VIX futures pulled back to 32.31 early this morning, but have bounced pack to positive territory. VIX has a massive open interest at 25.00 with 15,098 call contracts expiring today. That position alone has a $12.6 million liability at the end of the day at current prices.
The NYSE Hi-Lo Index closed at -24.00 after ranging as high as 102 at mid-day yesterday.
TNX leaped above the 50-day Moving Average at 17.65 this morning after Jerome Powell’s prepared remarks were released. This puts TNX on a buy signal (UST on a sell signal). Having made its Master Cycle low yesterday, the new Master Cycle appears to be active until late April.
ZeroHedge reports, “Fed Chairman Jerome Powell will testify before the House Financial Services Committee on Wednesday, part of the Fed chair’s semiannual testimony to Congress about the state of the economy. Most analysts expect Powell’s interlocutors to focus on his outlook for inflation as expectations for Q1 GDP growth continue to slide, stoking fears of stagflation.
Oil prices in the US have climbed to levels unseen since 2011 in the wake of Russia’s invasion of Ukraine, and global equity markets have been whipsawed as a result. Faced with this, investors have abandoned bets on the likelihood of a 50 basis point hike in March as the Fed struggles to balance geopolitical concerns with its domestic mandates to guarantee stable prices and strong job market.”
USD futures rose to 97.83 this morning, before easing back down to the Cycle Top support at 97.69. The current Master Cycle may continue its run to the week of March 21 before it pivots.
WTI futures reached an overnight high at 112.47 as the upward trend continues in oil. The Cycles Model suggests the current Master Cycle may not end until the week of March 21.

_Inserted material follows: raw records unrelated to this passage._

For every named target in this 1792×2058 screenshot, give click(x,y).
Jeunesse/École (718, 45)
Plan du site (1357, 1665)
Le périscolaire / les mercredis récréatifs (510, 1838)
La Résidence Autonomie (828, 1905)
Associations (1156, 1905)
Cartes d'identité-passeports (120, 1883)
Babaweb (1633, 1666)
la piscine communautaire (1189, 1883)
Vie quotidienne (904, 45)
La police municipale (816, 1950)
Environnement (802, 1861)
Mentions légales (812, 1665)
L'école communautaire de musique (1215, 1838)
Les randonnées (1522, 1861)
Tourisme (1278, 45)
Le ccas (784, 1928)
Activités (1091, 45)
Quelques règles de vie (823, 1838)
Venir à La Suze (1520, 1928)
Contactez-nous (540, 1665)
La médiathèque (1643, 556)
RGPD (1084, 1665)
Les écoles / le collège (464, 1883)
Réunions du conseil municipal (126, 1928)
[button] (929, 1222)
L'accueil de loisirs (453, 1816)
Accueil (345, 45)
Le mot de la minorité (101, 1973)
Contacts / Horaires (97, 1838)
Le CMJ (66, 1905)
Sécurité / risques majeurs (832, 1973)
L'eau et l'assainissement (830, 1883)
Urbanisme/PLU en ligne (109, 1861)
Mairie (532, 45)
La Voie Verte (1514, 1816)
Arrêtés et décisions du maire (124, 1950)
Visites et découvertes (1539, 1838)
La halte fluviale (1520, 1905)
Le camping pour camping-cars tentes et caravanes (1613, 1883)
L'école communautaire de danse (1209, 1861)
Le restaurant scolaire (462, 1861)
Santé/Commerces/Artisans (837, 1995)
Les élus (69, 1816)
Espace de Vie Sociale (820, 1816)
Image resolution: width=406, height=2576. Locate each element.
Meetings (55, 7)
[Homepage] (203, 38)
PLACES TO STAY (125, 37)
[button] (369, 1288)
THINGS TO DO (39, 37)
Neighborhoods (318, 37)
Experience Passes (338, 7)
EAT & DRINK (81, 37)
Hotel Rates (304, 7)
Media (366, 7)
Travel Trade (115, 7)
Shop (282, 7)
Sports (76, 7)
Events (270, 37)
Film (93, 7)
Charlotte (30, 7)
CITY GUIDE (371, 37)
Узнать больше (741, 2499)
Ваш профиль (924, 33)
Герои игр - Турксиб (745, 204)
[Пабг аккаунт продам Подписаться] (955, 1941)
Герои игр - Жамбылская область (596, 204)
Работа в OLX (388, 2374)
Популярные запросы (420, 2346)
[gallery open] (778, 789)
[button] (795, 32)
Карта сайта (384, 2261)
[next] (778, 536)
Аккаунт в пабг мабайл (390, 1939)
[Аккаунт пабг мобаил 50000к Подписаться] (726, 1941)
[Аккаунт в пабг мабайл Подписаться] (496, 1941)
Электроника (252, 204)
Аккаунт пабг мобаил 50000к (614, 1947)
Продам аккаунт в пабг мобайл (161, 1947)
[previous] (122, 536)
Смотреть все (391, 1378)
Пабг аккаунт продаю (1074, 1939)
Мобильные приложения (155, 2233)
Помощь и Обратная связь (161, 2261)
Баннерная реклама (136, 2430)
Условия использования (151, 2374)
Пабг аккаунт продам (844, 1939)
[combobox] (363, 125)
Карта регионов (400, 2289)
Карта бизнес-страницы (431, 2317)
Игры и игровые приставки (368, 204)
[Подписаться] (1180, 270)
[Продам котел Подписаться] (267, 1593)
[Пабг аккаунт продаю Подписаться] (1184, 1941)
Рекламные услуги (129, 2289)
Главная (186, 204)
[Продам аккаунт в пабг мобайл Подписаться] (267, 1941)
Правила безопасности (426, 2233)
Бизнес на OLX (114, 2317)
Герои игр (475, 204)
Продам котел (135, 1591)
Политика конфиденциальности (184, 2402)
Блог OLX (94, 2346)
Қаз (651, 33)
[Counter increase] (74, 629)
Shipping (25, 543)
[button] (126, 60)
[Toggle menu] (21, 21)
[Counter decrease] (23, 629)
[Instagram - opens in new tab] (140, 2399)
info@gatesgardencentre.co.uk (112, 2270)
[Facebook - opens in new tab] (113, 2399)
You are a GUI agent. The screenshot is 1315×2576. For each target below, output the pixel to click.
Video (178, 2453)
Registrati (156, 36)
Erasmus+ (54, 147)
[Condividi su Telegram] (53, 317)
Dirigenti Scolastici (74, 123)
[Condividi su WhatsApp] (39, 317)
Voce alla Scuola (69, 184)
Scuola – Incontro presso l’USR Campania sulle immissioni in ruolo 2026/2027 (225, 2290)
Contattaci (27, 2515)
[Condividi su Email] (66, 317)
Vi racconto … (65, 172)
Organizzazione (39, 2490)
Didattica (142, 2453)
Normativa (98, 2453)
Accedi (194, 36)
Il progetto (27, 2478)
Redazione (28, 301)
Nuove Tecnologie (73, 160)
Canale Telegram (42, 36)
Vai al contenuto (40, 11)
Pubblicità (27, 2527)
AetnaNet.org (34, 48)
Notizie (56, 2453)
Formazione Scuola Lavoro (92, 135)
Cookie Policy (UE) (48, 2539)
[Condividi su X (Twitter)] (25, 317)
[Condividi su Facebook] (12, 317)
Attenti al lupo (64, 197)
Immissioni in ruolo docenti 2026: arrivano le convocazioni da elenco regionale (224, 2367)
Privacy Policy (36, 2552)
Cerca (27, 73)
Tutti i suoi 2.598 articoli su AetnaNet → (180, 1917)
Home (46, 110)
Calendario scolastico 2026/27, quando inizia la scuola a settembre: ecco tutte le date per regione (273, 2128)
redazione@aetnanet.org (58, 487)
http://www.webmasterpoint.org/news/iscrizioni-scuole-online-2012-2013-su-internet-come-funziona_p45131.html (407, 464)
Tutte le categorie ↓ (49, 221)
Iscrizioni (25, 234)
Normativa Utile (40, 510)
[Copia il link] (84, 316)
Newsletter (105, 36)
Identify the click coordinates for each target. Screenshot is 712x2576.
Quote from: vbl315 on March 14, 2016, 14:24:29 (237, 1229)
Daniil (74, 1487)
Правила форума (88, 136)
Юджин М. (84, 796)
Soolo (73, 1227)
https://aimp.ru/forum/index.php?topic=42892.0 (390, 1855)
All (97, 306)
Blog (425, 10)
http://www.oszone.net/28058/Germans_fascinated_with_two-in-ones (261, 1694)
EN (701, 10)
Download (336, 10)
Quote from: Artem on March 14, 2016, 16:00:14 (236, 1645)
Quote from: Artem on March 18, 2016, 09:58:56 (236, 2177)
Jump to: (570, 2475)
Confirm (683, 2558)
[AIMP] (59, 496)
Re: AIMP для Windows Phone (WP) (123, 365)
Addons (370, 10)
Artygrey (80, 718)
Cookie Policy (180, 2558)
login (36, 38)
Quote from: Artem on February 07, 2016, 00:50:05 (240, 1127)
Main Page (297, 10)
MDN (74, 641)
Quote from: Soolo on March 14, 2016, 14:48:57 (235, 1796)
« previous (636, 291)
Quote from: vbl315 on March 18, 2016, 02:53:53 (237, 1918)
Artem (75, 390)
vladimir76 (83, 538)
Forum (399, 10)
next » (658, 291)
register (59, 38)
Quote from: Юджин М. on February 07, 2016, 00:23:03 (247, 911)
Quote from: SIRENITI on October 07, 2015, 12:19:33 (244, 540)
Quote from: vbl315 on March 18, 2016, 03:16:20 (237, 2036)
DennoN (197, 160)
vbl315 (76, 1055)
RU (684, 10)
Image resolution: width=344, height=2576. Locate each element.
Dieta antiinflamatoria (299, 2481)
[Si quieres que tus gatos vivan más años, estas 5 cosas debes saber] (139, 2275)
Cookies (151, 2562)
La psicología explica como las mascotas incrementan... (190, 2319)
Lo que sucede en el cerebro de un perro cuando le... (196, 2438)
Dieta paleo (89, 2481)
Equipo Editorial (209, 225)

ZeroHedge reports, “In what one observer called “the fastest one yet” – the meeting lasted just 13 minutes, beating last month’s record for brevity – OPEC+ 23-nation coalition led by Saudi Arabia ratified an increase of 400,000 barrels a day on Wednesday, continuing the gradual restoration of output halted during the pandemic, according to delegate sources.
This was merely ratifying the plan – as expected – and notably gives no deference to President Biden’s urgings for the cartel to raise production to rescue his approval ratings at home.”